Supplied text:
:::

The Goldberg Agreements also provide certain additional benefits to each of Paul
Goldberg and Bruce M. Goldberg, including participation in the Company benefit
plans, use of a Company automobile and, in the case of Bruce M. Goldberg,
continuance in the event of disability of all his respective compensation and
other benefits for two years.

The Goldberg Agreements, also provide that, in the event of change in control
(as defined) of the Company, each of Paul Goldberg and Bruce M. Goldberg shall
have the option in his sole discretion to terminate his Goldberg Agreement. In
such event, Paul Goldberg would be entitled to elect (in lieu of electing to
continue to receive some or all of the compensation, payments and benefits as
and when due under his Goldberg Agreement) to receive a lump sum payment equal
to the sum of (i) Paul Goldberg's compensation due through the greater of the
end of the term of his Goldberg Agreement or three years after the change in
control, (ii) the present value (assuming a certain discount rate and life
expectancy) of the retirement payments payable to Paul Goldberg commencing from
the later of the end of the term or three years after the change in control
until his death, (iii) an amount sufficient to pay, until the later of his or
his spouse's death, the premium for at least the same level of health insurance
benefits as was provided before the change in control and (iv) an amount
sufficient to pay until his death, the premiums on the life insurance policy
insuring his life as described under "Summary Compensation Table." Similarly,
under the Goldberg Agreement for Bruce M. Goldberg, in the event of a change in
control and Bruce M. Goldberg's election to terminate his Goldberg Agreement,
Bruce M. Goldberg at his option will be entitled to elect to receive a lump sum
payment equal to his compensation due through the later of the end of the term
of his Goldberg Agreement or three years after the change in control or for such
period to continue to receive such compensation as and when due under the
Goldberg Agreement. The Goldberg Agreements (as well as the employment
agreements for each of Howard L. Flanders and Rick Gordon discussed below) also
provide for reimbursement of, and a gross-up for, any federal tax liability
imposed pursuant to Section 4999 or Section 280G (or any successor provisions)

:::

Given request:
According to the passage on the Goldberg Agreements, for how long would Bruce M. Goldberg's compensation and other benefits continue if he became disabled?

Stored data:

:::

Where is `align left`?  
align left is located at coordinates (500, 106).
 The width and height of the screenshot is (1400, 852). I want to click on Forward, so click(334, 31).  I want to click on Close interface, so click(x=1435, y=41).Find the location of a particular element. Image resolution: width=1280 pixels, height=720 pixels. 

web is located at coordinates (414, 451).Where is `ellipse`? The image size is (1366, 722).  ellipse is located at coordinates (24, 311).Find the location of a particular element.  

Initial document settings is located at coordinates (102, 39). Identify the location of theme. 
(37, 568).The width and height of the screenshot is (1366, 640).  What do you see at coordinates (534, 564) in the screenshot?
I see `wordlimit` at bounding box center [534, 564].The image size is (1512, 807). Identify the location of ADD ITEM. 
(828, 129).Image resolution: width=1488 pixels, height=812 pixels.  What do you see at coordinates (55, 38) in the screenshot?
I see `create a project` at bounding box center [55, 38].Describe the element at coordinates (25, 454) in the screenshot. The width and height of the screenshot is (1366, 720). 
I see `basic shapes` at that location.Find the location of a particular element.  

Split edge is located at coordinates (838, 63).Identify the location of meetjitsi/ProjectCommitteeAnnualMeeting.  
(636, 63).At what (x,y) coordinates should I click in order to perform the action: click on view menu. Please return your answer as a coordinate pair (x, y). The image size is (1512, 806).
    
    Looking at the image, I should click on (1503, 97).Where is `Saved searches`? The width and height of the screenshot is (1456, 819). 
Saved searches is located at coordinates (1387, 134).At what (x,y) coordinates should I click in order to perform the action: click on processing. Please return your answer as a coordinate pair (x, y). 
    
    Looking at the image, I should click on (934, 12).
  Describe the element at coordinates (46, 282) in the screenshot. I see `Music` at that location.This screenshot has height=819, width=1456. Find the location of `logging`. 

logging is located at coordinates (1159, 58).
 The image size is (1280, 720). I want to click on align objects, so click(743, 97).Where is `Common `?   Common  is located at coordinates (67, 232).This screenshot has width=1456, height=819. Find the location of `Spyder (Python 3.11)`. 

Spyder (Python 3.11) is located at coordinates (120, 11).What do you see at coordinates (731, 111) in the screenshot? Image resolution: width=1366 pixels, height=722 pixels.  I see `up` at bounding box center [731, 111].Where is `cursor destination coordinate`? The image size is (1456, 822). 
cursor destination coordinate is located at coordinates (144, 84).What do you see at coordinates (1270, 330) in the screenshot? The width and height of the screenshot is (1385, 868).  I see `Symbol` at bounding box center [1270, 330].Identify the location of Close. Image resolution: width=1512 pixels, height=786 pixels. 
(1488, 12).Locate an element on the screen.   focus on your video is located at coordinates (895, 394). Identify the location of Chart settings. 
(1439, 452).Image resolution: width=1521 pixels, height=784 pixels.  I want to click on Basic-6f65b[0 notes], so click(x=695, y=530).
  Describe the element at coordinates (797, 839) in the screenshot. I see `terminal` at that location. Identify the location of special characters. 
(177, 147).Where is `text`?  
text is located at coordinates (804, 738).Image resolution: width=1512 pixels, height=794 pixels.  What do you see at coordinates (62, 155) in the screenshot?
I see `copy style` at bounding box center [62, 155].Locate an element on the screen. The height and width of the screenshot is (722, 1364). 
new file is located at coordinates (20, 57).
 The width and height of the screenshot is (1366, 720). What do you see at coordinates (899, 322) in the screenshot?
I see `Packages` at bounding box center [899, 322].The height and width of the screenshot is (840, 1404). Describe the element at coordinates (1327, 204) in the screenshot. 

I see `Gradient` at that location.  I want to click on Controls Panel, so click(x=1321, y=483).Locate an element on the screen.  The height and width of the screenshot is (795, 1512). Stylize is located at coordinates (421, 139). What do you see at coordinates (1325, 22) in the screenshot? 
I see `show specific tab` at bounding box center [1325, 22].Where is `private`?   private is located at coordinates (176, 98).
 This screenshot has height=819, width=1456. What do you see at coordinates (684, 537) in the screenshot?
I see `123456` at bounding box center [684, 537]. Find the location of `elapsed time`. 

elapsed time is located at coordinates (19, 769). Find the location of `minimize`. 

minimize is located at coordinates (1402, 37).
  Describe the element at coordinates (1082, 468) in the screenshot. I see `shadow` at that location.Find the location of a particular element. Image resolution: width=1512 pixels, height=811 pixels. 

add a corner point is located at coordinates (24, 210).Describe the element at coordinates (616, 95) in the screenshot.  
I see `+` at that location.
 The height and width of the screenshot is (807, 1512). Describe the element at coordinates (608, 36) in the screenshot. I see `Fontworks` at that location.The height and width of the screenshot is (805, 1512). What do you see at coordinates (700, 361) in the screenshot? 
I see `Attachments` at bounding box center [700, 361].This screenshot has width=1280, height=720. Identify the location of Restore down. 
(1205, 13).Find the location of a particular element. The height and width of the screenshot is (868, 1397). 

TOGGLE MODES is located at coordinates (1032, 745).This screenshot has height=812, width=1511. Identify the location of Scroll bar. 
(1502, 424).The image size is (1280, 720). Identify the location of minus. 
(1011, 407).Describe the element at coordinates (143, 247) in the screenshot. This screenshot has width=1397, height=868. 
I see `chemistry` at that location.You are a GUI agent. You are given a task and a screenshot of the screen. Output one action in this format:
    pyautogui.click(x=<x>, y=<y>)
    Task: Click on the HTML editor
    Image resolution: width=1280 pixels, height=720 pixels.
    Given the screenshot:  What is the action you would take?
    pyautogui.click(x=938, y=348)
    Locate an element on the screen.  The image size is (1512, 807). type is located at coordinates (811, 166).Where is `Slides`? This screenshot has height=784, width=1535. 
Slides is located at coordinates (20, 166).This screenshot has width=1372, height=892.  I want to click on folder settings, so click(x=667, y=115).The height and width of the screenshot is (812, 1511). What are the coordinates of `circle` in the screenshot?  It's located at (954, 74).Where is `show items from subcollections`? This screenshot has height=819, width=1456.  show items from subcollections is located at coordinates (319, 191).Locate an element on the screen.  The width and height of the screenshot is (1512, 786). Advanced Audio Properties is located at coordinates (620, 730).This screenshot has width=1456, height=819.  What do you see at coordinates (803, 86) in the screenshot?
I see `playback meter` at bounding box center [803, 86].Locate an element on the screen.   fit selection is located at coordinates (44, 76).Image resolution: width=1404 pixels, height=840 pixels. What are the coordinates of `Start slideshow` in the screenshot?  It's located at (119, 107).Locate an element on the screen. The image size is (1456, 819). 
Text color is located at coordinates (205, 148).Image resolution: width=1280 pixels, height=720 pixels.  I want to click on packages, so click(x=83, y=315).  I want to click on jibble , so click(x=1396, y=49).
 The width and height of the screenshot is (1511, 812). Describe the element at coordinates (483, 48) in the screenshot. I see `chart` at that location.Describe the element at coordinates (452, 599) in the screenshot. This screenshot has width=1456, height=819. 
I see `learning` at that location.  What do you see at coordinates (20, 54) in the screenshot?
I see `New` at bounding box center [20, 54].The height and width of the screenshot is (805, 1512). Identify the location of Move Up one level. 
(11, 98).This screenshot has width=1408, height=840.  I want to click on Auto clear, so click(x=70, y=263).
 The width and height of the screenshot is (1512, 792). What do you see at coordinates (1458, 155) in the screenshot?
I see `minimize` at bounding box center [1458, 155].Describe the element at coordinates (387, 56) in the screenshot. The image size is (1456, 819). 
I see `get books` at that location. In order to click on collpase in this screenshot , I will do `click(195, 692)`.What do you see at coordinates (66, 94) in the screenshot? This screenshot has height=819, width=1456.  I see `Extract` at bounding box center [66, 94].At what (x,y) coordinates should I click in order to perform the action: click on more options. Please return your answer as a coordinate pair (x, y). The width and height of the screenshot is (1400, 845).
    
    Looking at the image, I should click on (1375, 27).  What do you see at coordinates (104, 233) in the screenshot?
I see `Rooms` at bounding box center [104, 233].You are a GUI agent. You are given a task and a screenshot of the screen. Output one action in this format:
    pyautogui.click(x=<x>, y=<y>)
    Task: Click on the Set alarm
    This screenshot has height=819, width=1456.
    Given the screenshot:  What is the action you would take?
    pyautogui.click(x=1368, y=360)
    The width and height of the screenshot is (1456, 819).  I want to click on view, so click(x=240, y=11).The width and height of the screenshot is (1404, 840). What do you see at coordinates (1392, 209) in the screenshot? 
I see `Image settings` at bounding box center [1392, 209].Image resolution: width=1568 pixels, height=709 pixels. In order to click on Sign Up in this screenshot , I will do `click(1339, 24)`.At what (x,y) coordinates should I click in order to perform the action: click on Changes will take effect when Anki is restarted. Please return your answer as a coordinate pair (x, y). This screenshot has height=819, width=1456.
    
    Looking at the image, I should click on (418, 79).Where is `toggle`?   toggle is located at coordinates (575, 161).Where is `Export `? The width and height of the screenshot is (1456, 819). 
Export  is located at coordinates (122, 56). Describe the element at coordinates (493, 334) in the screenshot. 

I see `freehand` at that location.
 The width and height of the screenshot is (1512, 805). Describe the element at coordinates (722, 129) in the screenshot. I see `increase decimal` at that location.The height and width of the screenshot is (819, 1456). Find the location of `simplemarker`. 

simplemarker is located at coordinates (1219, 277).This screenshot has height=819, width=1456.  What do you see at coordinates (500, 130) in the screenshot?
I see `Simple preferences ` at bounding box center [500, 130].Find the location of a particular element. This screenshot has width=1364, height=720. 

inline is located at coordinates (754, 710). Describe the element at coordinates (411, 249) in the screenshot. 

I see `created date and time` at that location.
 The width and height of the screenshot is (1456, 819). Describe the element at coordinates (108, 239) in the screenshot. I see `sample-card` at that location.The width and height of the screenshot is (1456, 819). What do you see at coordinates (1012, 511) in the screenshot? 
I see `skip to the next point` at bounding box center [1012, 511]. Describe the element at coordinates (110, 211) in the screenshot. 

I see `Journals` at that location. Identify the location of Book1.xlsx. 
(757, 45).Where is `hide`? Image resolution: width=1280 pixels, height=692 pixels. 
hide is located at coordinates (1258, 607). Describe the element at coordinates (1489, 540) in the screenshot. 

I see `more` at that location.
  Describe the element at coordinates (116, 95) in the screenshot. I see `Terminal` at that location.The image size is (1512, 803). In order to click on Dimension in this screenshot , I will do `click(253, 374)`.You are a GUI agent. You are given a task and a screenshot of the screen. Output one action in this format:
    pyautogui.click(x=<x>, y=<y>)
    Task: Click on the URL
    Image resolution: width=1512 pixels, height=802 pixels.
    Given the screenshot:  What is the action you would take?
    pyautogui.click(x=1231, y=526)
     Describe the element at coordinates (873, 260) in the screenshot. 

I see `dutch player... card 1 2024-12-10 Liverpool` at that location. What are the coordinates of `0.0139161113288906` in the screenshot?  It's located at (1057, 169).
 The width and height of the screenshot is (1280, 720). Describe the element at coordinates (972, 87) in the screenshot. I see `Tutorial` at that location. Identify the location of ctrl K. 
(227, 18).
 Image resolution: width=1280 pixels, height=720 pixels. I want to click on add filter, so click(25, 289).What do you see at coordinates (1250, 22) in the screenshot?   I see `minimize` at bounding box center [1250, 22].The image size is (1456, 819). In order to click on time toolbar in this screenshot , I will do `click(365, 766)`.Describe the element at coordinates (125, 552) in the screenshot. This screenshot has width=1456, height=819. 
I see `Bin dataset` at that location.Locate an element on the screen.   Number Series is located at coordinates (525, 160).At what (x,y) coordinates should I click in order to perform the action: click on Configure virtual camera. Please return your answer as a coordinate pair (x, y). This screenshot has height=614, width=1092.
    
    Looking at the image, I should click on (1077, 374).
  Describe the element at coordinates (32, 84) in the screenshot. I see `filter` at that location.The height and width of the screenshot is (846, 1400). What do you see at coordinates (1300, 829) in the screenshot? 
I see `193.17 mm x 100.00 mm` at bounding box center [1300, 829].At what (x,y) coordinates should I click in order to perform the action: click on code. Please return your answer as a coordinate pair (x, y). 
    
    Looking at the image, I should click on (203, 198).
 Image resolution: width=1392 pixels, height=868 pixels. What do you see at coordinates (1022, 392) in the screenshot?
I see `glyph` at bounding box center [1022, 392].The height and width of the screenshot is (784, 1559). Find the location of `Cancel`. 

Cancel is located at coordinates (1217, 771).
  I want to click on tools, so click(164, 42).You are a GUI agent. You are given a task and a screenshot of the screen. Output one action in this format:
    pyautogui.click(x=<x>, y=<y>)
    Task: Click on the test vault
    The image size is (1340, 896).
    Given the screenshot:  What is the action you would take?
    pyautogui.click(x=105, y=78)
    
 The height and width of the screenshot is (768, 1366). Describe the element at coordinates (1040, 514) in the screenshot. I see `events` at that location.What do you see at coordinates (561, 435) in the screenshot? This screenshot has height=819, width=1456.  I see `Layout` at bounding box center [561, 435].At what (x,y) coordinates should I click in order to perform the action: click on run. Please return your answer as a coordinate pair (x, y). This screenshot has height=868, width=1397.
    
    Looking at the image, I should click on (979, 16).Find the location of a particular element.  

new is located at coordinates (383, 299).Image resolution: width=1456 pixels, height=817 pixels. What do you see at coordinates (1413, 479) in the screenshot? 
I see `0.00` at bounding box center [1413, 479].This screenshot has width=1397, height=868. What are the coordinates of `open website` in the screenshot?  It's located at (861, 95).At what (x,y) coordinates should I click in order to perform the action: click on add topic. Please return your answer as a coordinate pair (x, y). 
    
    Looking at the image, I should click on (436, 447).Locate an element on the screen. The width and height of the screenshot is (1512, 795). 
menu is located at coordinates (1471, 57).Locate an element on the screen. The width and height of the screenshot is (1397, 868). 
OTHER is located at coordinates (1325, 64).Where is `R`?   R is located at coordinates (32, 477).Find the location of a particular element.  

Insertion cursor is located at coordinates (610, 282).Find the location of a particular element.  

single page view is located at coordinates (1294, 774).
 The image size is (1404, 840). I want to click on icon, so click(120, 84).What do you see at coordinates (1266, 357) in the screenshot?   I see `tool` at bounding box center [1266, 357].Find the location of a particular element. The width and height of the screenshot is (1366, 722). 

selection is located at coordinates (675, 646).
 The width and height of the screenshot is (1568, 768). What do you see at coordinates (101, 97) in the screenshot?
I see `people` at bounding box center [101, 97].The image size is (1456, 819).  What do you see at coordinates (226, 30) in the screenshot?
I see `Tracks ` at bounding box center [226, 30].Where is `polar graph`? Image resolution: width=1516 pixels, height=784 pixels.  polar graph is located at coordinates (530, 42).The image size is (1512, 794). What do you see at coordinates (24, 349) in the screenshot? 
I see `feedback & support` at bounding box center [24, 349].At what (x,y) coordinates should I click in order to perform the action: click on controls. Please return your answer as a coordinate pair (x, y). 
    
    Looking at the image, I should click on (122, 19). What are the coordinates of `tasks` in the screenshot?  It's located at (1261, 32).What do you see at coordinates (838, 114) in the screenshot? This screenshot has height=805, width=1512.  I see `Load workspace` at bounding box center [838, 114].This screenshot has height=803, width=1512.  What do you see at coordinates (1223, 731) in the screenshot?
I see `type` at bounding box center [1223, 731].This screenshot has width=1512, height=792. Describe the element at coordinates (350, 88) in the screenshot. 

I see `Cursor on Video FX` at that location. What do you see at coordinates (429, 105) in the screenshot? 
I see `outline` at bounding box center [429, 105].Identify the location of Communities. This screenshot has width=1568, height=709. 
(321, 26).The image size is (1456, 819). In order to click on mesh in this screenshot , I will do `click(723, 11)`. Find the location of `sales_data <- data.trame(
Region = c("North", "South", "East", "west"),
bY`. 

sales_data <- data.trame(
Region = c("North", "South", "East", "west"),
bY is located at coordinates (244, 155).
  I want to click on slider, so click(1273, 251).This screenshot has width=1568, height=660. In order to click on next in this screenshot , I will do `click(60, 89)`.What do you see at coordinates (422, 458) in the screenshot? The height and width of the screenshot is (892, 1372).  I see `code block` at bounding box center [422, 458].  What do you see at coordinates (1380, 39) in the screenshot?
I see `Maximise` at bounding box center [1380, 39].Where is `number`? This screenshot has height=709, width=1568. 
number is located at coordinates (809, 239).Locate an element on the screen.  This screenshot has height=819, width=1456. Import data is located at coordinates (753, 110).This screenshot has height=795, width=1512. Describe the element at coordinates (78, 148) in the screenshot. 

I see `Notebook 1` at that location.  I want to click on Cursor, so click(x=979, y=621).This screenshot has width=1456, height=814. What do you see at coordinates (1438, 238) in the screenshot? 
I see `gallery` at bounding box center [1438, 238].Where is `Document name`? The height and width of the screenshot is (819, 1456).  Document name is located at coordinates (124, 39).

:::

Result:
Two years.